It took longer than I thought it would (no surprise there), but the second installment of a projected three-app suite to teach the structure and function of DNA has been approved by Apple for placement on the iTunes App Store. The title of the app is OnScreen Gene Transcription, and it’s for iPad only.
Here’s the app description:
What good is DNA, anyway? OnScreen Gene Transcription uses engaging animations with a virtual double helix model to make clear and memorable how a recipe for a protein stored in a DNA gene sequence is made available for use by being copied nucleotide by nucleotide in the construction of a messenger RNA molecule. Students from middle school on up can learn from the app, as no advanced knowledge of chemistry is assumed. The model is exactly the same as the one found in OnScreen DNA Model, a companion app that teaches the structural details of DNA.
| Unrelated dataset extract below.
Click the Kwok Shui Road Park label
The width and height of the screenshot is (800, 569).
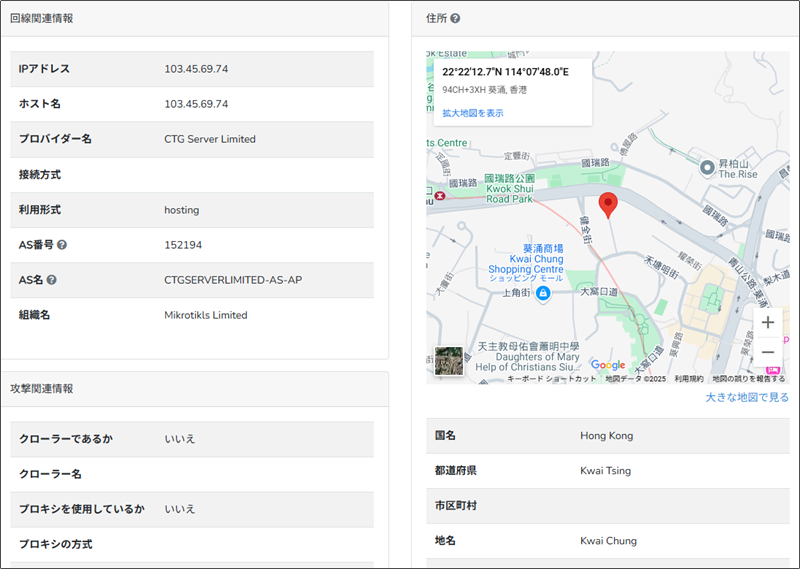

The sequence of events in gene transcription unfold in three-dimensional simulations that don’t skip over the need for unwinding the DNA after the strands have been separated. The formation of a hybrid DNA-RNA double helix during RNA construction is correctly shown instead of the two-dimensional ladder structure sometimes depicted. Important details about transcription that are often given short shrift or omitted altogether, such as the essential role the enzyme pyrophosphatase plays in the cell, are included.
Set the simulation to pause after each new significant step or pause it only when you want. Commentary on what is happening is literally at your fingertip in a popover. Rotate, translate, or zoom the model during the simulated transcription for a better view just by finger slide gestures. Background material on DNA and RNA are found in the Useful Stuff popover.
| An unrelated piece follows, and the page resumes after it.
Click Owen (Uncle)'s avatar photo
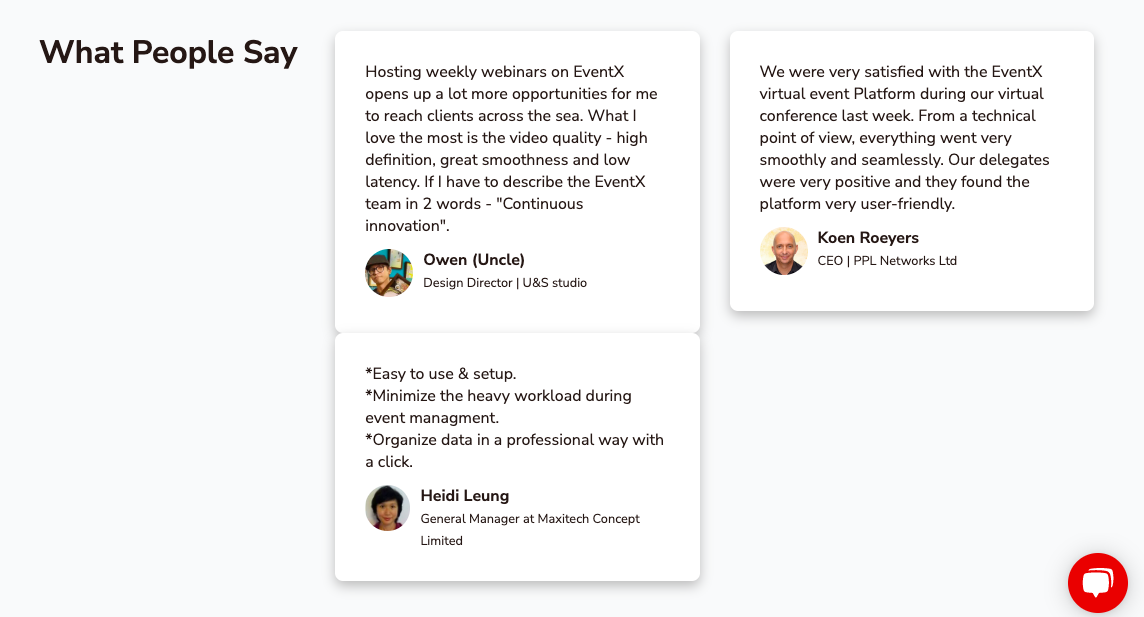 tap(389, 273)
The ball-and-stick model has the advantage of clarity at the expense of atomic detail. The RNA Polymerase enzyme complex, while not shown in the view with the DNA model, so as not to obscure what is happening with bonds and strands, is depicted in the Sequence View below the model, thus making the point that it moves along the DNA, as it initiates and controls the reactions in transcription. We know of no other simulation of gene transcription on the internet or anywhere else that shows what happens as thoroughly as OnScreen Gene Transcription does.
Following the lead of its companion app, OnScreen DNA Model, the new app includes a Useful Stuff popover (hidden unless summoned) with several items, some of which are extensions of those found in the earlier app with mention of how a feature of DNA also is found somewhat modified in RNA and others that are specifically on topics of gene transcription. An example of a Useful Stuff item can be seen in the screen shot below.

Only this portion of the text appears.